Leopold Linton faulted the omelet he ate during a flight five years ago to Jamaica, his country of origin. He was sick to his stomach by the time he arrived at the airport in Black River on a Tuesday. By Friday, he was admitted to the hospital, where a doctor informed him he had full-blown AIDS.
While shocking, the news actually solved the mystery of why his health had deteriorated so rapidly during the previous year. He’d felt weak, lost weight, and soaked his bed sheets at night with sweat. He rarely saw his doctor, so he surmised his diabetes was out of control. His trip back home, in fact, was prompted by a gut feeling he was dying, although he didn’t know why. “I might as well spend my last days where it’s warm,” he remembers thinking.
Linton started antiretroviral therapy in Jamaica, allowing him to return in 2010 to the Washington DC region, his home for the past 40 years. He is now happily receiving care at Whitman-Walker Health, DC’s preeminent health care provider for low-income people with HIV/AIDS.
At 68, Linton received his AIDS diagnosis as a senior citizen.
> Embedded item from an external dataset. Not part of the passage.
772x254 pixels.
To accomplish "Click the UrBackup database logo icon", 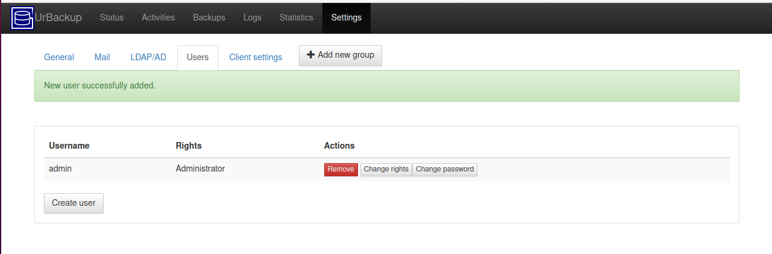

He joins the growing ranks of people over 50 grappling with HIV/AIDS—a population that includes long-term survivors, the newly diagnosed, and the newly infected. Thanks to groundbreaking antiretroviral drugs developed in the mid-1990’s, HIV has gone from being a death sentence to a lifelong, chronic illness like diabetes, where treatment adherence can prolong life expectancy. The CDC estimates that by 2015, 50% of people with HIV in the United States will be in this age group, presenting unique challenges and opportunities for nurses.
Nurses: Front and Center
As HIV shifts from being a fatal illness to a manageable one, experts say HIV care will become a routine element of primary health care. Nurses will be on the front lines in the expanded effort to test seniors, educate them about risk factors, and motivate them to stay in treatment if they test positive.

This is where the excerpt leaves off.